「訪問介護ステーションのじま」の今後と各々の展望
医療ニーズの高いご利用者さんが増えるなかで、今まで以上の知識と対応力が問われます。
ご利用者さん宅へ行く時の指定バッグは、プーマのスポーツバッグ。頑丈で壊れにくく、軽い!
バッグの中には、エプロンが2枚。身体介助用と家事援助用で使い分けている。
―『訪問介護ステーションのじま』は母体が野島病院ということで、ヘルパーステーションだけでなく、様々な分野が総合的に揃っているとお聞きしました。
横山-はい。まず訪問看護ステーションが同じフロアに。下の階には、ケアマネ、障がい者の支援センター、地域包括支援センターといった相談部門が入っています。また、デイと老人保健施設が病院と併設してあります。本当に幅広く網羅されています。
米田-10月から包括ケア病棟が出来るので、入院から退院を見越した、医療と介護の総合的なケア構築も始まります。それに伴い、重度者をはじめとした要介護高齢者の在宅生活を24時間支える“24H定期巡回型サービス”にも力を入れていかなくてはいけません。病院と繋がっていることで、今後はますます医療ニーズの高いご利用者さんが増えてくると思うんです。

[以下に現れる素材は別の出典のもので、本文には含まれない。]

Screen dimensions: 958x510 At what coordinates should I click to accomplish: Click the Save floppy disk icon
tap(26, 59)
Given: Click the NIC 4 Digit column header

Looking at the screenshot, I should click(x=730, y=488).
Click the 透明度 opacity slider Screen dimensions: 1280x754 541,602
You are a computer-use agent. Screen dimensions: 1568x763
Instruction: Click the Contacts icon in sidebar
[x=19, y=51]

横山-ですよね。だからこそ、それに対応できる知識と経験もより必要になります。すでに、病院や支援事業所との連携も多く、医療面で分からないことがあれば、訪問看護師さんにすぐ相談できるのも、ここならではの強みかもしれません。
吸水性抜群のミニタオルを常備。ご利用者さんごとに違うタオルを使用するため、毎日何枚も持ち歩いている。
介護中に出たごみは、マイごみ袋に入れて持ち帰る。そのためスーパーの袋は必需品。
―なるほど。今後ますます医療との連携が問われる、ということですよね。現在もわりとご利用者さんは重度の方が多いですか?
米田-はい。介護度4、5の方が3割を占めます。第一号研修、第三号研修を受け、喀痰吸引、経管栄養が出来る職員が8名おり、ALSの方にも対応しています。病院からの受け入れ、ターミナルなども総合的に見ていかないといけない現場が多々あります。
こちらも必ずバッグに入っているアイテム、除菌ジェル。各々マイボトルに詰め替えているのだとか。
事務所内に貼られていたカレンダー。「好きだからがんばれる」スタッフ皆さんの気持ちを代弁しているかのよう。
―だからこそ、先程横山さんがおっしゃった色々な現場に対応できる人材育成が必要なわけですね。では、今後お二人が思い描く、それぞれの展望をお聞かせください。
横山-私は今、サ責になって1年ぐらいなんですけれど、経験不足をものすごく感じています。指導する立場としてもまだまだだなあ、と。人生経験豊富な年配の方が多いなかで、自分もそこを補っていかなければいけないプレッシャーも感じつつ、でも逆にアドバイスを一杯していただける環境であることをプラスに考えて、今後も一つずつ経験を積み重ねていけたらいいですね。あとは初心忘れず! 介護は『手を抜くところがない仕事』だと思うんですよ。慣れが生じてくると、ついいい加減にもなりがち。それは絶対避けたくて、細かい部分にまで目が行き届き、常に心配りのできる人でありたいです。
米田-やはり今後の医療連携に対応できる力を自分自身が身に着けることですかね。そのための人材育成も大事です。ターミナルの方もいるので、何かあった時の対応に間違いがあったらダメですから。そこはどんどん厳しくなっていきますし、まずは自分でしっかり勉強しておかないと、他のヘルパーにも指導ができません。例えば、病名や薬の種類について。この薬を飲まないとどうなるのか、薬の内容や飲み合わせについても知識が必要です。そんな風に、担当のご利用者さんのために“出来ること”を考えて今後も行動していきたいです。
編集後記
今回はサ責&主任として活躍するお二人、そして所長も交えての取材となりました。各々、仕事に対する気持ちがとても真摯で、長年続けていても、決して奢らずに、ひたむきな気持ちを持続できるのはすごいな、と感じました。また、病院との連携が問われるなかで、ますますの向上を目指して努力を重ねられている様子。今後の発展が期待されます。とても緊張している、とおっしゃっていたお二人。穏やかでほわっとした空気感が漂い、癒されました。きっとご利用者さんも同じ気持ちを抱かれているのでは?とも。
今回、取材にご協力いただいた米田歩美さん、横山めぐみさんをはじめ、『医療法人 十字会 訪問介護ステーションのじま』の職員の皆さまには心からお礼を申し上げます。